Quelques pistes originales
Pour les tout jeunes diplômés, dont l’expérience n’est parfois pas suffisamment significative, faire preuve d’originalité dans une démarche très classique peut aider à se démarquer. Vidéo, audio, pages internet animées, CV Facebook, CV chantés, ou tout simplement graphisme original, la Toile regorge d’exemples de CV audacieux, à l’image de ce jeune diplômé en marketing qui profite de la période des soldes pour solder son CV sur Internet, affichant des promotions telles que un contact pris = un entretien offert ».
Ne pas abuser de l’originalité
Mais attention, « il y a des milieux propices à l’originalité », précise Marie-Hélène Agard, directrice chez Page Personnel, une agence spécialisée dans le recrutement. « Les secteurs artistiques, la communication, la publicité, le graphisme ou encore l’événementiel pourront être séduits par un CV à la forme originale, précise-t-elle, ce qui n’est pas le cas du secteur bancaire et financier, où la réputation, l’image et la discrétion sont des qualités fondamentales. » Gardez donc bien à l’esprit que l’envoi en masse d’un CV original n’est pas forcément une bonne idée. Au contraire, il doit toujours être en totale adéquation avec le poste demandé, quitte à sacrifier un peu d’originalité.

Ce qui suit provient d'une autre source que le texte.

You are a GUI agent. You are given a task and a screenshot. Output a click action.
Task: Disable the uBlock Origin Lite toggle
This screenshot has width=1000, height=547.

Toujours privilégier le fond
Entre originalité bien placée et fantaisie, il faut bien sûr savoir faire la différence. « Un jour, j’ai reçu le CV d’un comptable, avec un palmier en image de fond. Ça m’a fait sourire, mais je n’ai jamais rappelé ce monsieur, raconte Marie-Hélène Agard. Ce CV a attiré mon attention, puisque je m’en souviens, mais de manière négative, car ce n’était pas du tout approprié. » Il ne suffit donc pas de se faire remarquer pour que les recruteurs vous rappellent. D’autant plus que, peu importe le contenant, ce sera toujours le contenu du CV qui fera la différence.
Ne pas « survendre » ses compétences
Pour les jeunes diplômés donc, la clef d’un CV réussi, ce sera avant tout la mise en valeur des compétences, des stages, et des diverses expériences professionnelles, associatives, linguistiques. « L’un des défauts les plus rebutants chez un candidat est le manque d’honnêteté. Certains mentent sur leurs capacités linguistiques ou essaient de combler les trous de leur CV. Mais on finit toujours par s’en rendre compte en entretien d’embauche », confie Marie-Hélène Agard. L’entretien, si votre CV a convaincu, est le dernier pas vers l’embauche. Ici, c’est aussi votre personnalité qui séduira ou non le recruteur. Mais ça, c’est une autre histoire.